## HOW TO COMPLETE THIS TASK
Please give back only the lines below from the one containing "This screenshot has height=527, width=769." to the one containing "Given: Click the", each repeated word for word, both ends included.

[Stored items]
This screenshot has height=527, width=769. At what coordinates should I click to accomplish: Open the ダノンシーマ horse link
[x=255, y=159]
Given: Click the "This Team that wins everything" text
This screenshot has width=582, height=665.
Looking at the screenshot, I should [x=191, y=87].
...
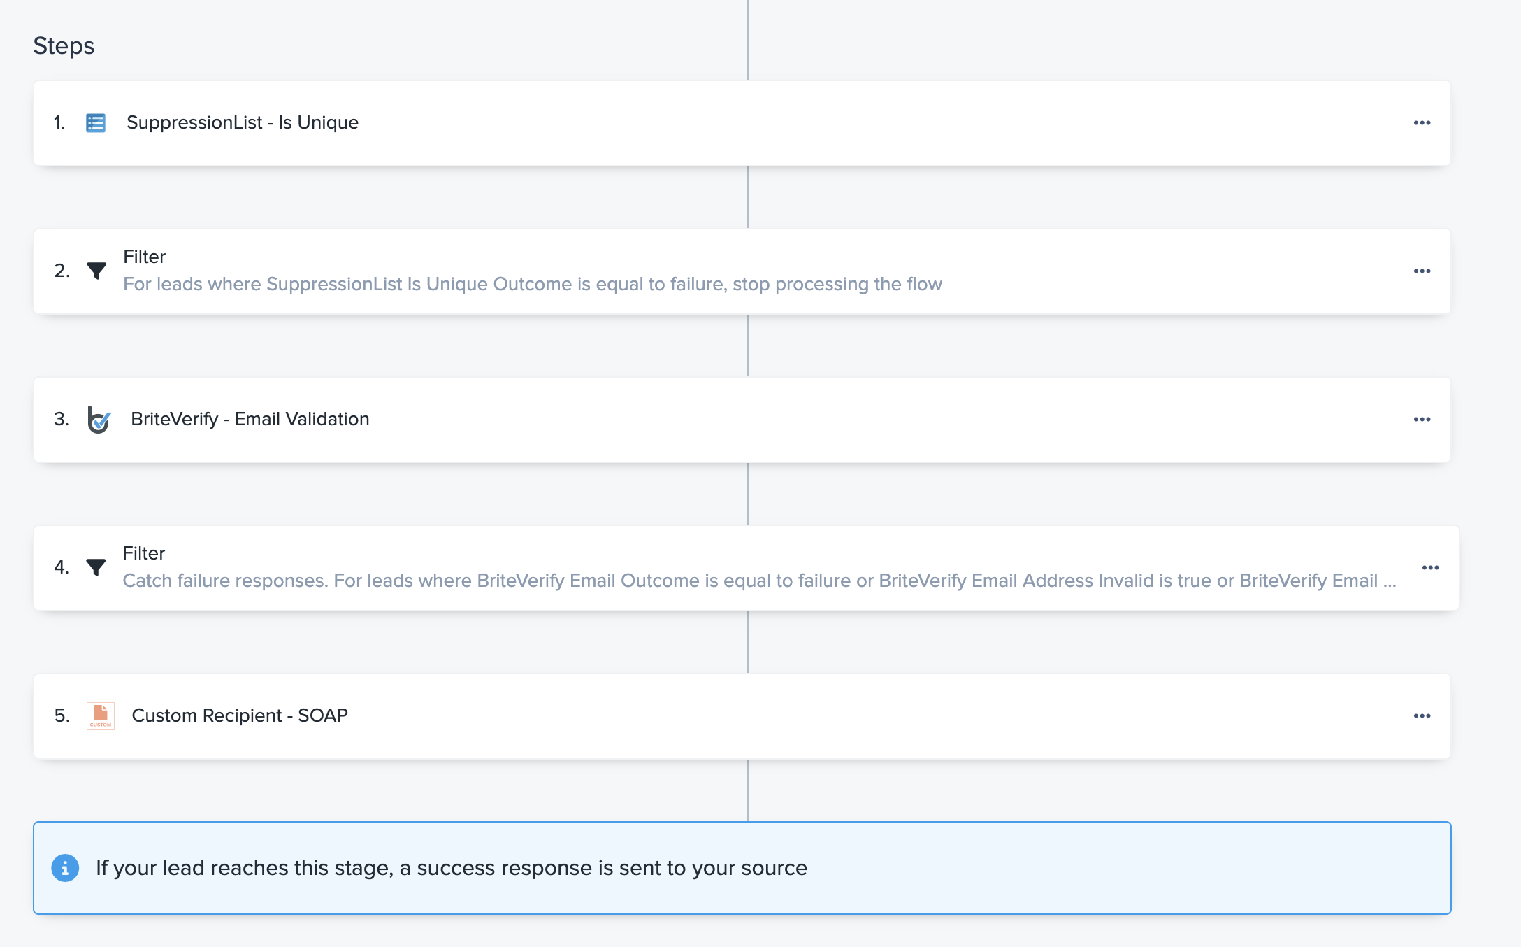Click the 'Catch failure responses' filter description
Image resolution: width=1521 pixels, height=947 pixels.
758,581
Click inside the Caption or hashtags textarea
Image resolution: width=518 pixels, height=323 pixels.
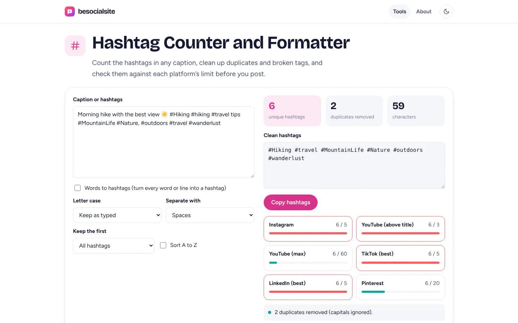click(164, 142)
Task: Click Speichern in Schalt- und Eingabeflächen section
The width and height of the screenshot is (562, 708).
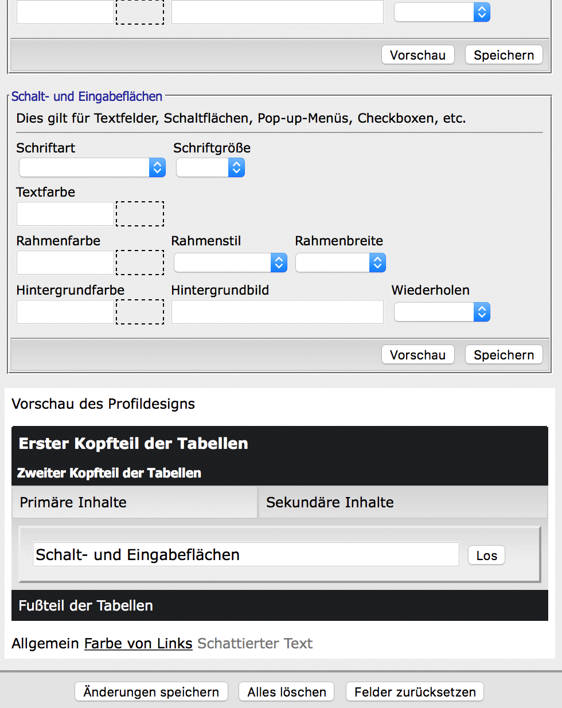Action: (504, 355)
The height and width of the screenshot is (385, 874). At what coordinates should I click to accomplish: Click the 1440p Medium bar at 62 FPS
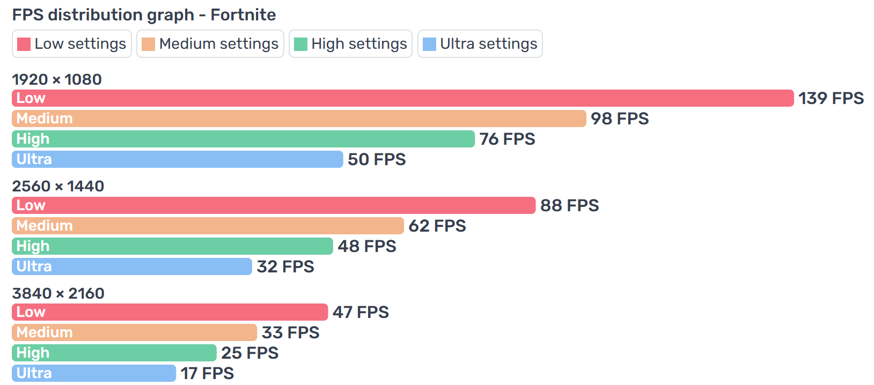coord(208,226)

## WORKED SOLUTION
This screenshot has height=527, width=769. At what coordinates should I click to accomplish: Open the ダノンシーマ horse link
[x=255, y=159]
Given: Click the "This Team that wins everything" text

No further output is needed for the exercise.